YOUR ASSIGNMENT | Every single line below has to be printed once more, exactly.

SOURCE MATERIAL |
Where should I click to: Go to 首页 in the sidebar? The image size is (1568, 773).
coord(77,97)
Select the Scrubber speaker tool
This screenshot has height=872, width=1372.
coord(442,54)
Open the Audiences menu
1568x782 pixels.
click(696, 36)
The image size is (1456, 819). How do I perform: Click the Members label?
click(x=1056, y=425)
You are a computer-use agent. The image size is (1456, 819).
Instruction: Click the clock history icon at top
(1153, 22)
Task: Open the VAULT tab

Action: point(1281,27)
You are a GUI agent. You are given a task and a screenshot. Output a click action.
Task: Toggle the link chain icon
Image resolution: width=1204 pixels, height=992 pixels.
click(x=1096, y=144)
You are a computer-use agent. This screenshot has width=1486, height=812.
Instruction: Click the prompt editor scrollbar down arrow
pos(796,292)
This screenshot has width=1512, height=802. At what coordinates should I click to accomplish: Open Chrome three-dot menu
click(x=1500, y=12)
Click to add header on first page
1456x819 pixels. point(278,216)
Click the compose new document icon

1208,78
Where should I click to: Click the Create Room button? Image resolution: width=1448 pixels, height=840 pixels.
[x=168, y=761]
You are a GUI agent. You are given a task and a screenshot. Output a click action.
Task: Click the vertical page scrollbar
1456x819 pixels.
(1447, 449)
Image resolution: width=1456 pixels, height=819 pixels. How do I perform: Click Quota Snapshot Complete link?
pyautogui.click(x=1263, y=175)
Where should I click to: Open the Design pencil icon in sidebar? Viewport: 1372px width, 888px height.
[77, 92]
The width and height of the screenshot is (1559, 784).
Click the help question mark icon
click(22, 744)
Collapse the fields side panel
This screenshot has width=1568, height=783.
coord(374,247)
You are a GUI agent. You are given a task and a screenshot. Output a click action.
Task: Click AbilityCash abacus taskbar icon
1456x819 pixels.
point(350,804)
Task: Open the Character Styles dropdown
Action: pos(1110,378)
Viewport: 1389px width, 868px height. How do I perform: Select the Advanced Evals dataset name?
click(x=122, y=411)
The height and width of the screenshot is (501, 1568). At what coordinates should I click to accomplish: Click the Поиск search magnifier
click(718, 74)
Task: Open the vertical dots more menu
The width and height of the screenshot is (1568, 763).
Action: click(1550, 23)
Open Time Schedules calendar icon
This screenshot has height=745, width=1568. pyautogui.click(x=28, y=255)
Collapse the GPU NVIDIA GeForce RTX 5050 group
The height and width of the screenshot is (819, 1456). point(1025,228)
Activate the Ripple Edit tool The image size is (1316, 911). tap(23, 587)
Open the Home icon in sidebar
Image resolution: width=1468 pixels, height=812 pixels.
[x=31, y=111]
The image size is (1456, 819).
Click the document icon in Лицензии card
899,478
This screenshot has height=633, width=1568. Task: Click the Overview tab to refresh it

RESULT FOR THIS TASK |
Where should I click to: Go to 首页 in the sidebar? The image size is (1568, 773).
coord(77,97)
Select the Scrubber speaker tool
This screenshot has height=872, width=1372.
coord(442,54)
Open the Audiences menu
1568x782 pixels.
click(696, 36)
The image size is (1456, 819). How do I perform: Click the Members label?
click(x=1056, y=425)
You are a computer-use agent. The image size is (1456, 819).
Instruction: Click the clock history icon at top
(1153, 22)
Task: Open the VAULT tab

Action: point(1281,27)
You are a GUI agent. You are given a task and a screenshot. Output a click action.
Task: Toggle the link chain icon
Image resolution: width=1204 pixels, height=992 pixels.
click(x=1096, y=144)
You are a computer-use agent. This screenshot has width=1486, height=812.
Instruction: Click the prompt editor scrollbar down arrow
pos(796,292)
This screenshot has width=1512, height=802. At what coordinates should I click to accomplish: Open Chrome three-dot menu
click(x=1500, y=12)
Click to add header on first page
1456x819 pixels. point(278,216)
Click the compose new document icon

1208,78
Where should I click to: Click the Create Room button? Image resolution: width=1448 pixels, height=840 pixels.
[x=168, y=761]
You are a GUI agent. You are given a task and a screenshot. Output a click action.
Task: Click the vertical page scrollbar
1456x819 pixels.
(1447, 449)
Image resolution: width=1456 pixels, height=819 pixels. How do I perform: Click Quota Snapshot Complete link?
pyautogui.click(x=1263, y=175)
Where should I click to: Open the Design pencil icon in sidebar? Viewport: 1372px width, 888px height.
[77, 92]
The width and height of the screenshot is (1559, 784).
Click the help question mark icon
click(22, 744)
Collapse the fields side panel
This screenshot has width=1568, height=783.
coord(374,247)
You are a GUI agent. You are given a task and a screenshot. Output a click action.
Task: Click AbilityCash abacus taskbar icon
1456x819 pixels.
point(350,804)
Task: Open the Character Styles dropdown
Action: pos(1110,378)
Viewport: 1389px width, 868px height. How do I perform: Select the Advanced Evals dataset name?
click(x=122, y=411)
The height and width of the screenshot is (501, 1568). At what coordinates should I click to accomplish: Click the Поиск search magnifier
click(718, 74)
Task: Open the vertical dots more menu
The width and height of the screenshot is (1568, 763).
Action: click(1550, 23)
Open Time Schedules calendar icon
This screenshot has height=745, width=1568. pyautogui.click(x=28, y=255)
Collapse the GPU NVIDIA GeForce RTX 5050 group
The height and width of the screenshot is (819, 1456). point(1025,228)
Activate the Ripple Edit tool The image size is (1316, 911). tap(23, 587)
Open the Home icon in sidebar
Image resolution: width=1468 pixels, height=812 pixels.
[x=31, y=111]
The image size is (1456, 819).
Click the document icon in Лицензии card
899,478
This screenshot has height=633, width=1568. Task: Click the Overview tab to refresh it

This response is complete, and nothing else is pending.